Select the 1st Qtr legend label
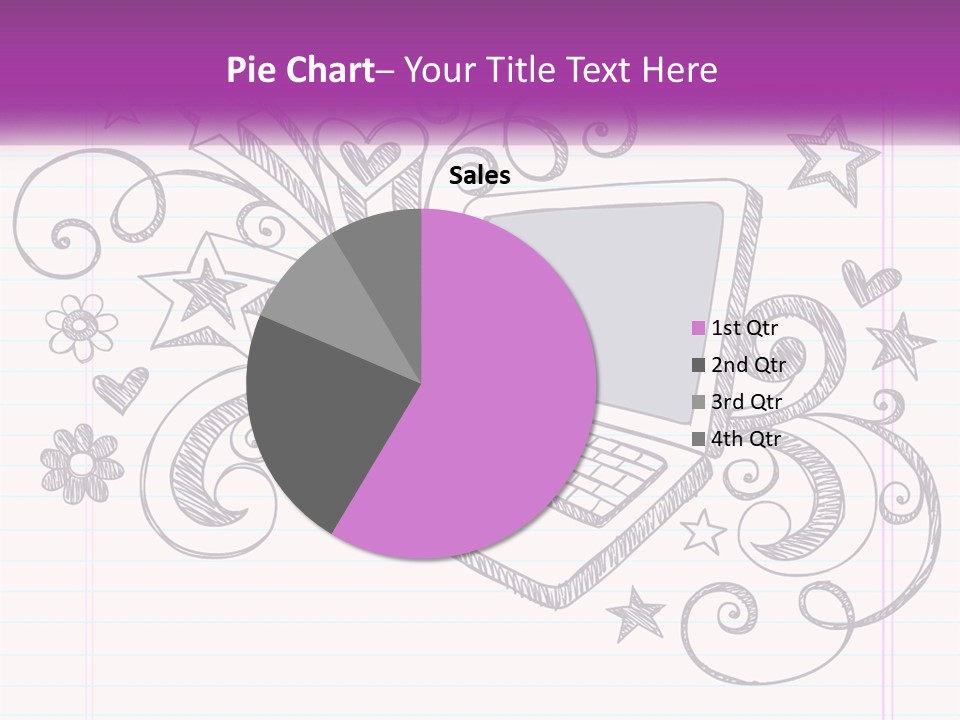Image resolution: width=960 pixels, height=720 pixels. [744, 328]
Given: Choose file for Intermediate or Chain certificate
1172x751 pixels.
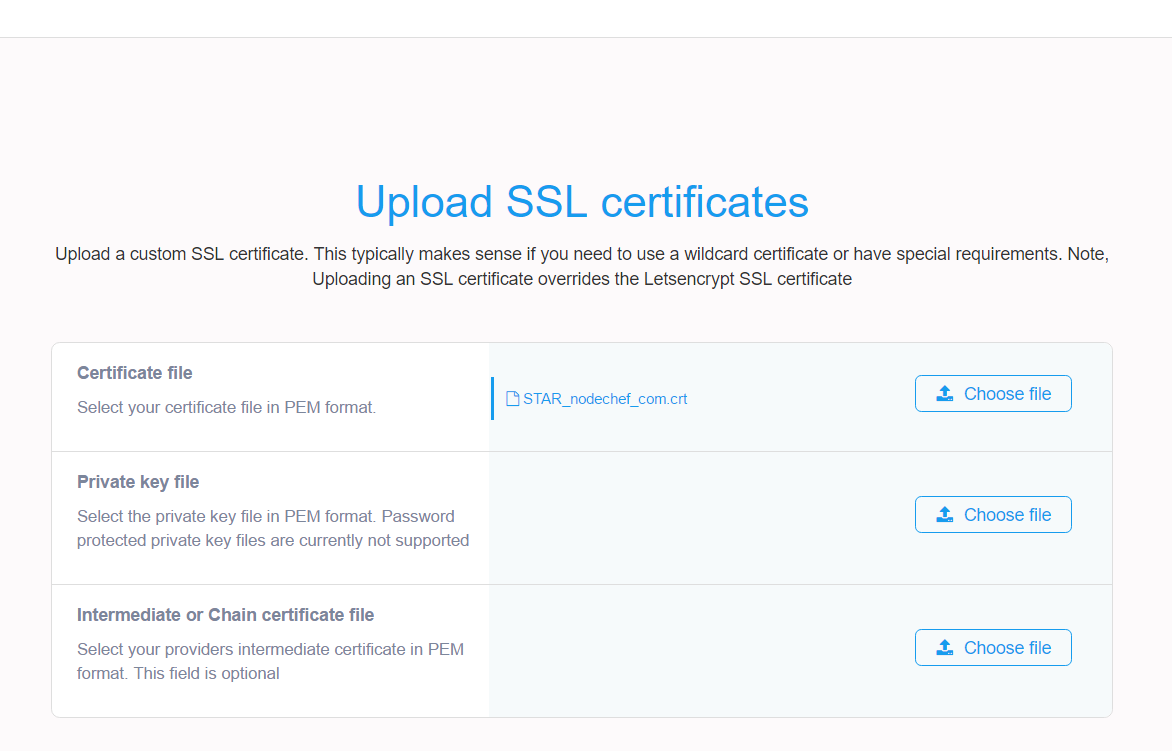Looking at the screenshot, I should [x=993, y=648].
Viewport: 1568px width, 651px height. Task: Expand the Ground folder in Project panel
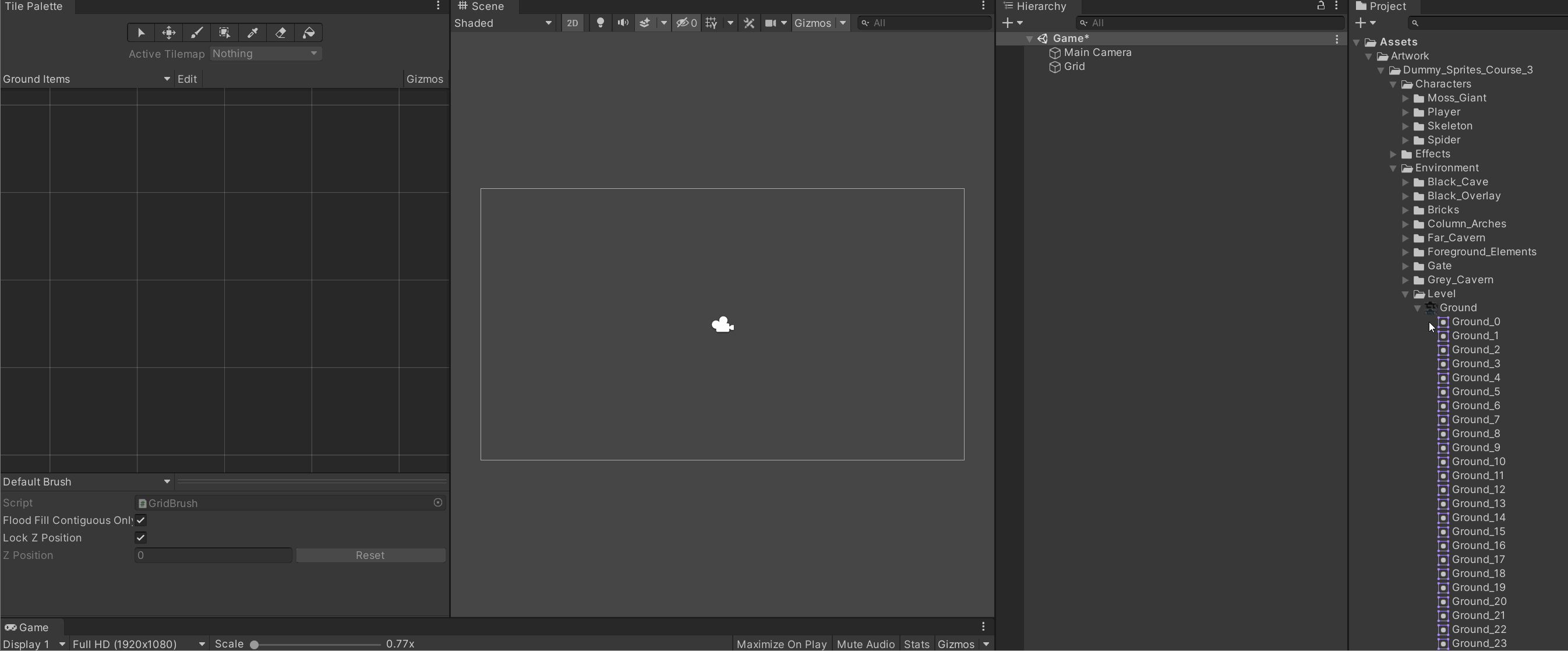[1419, 307]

• • • •

WHAT YOU ARE ASKED TO DO: Give every record again without changing a word. Exclude the pictures.

EXERCISE RESULT:
Select the 1st Qtr legend label
Image resolution: width=960 pixels, height=720 pixels. [744, 328]
Given: Choose file for Intermediate or Chain certificate
1172x751 pixels.
Looking at the screenshot, I should [x=993, y=648].
Viewport: 1568px width, 651px height. Task: Expand the Ground folder in Project panel
[1419, 307]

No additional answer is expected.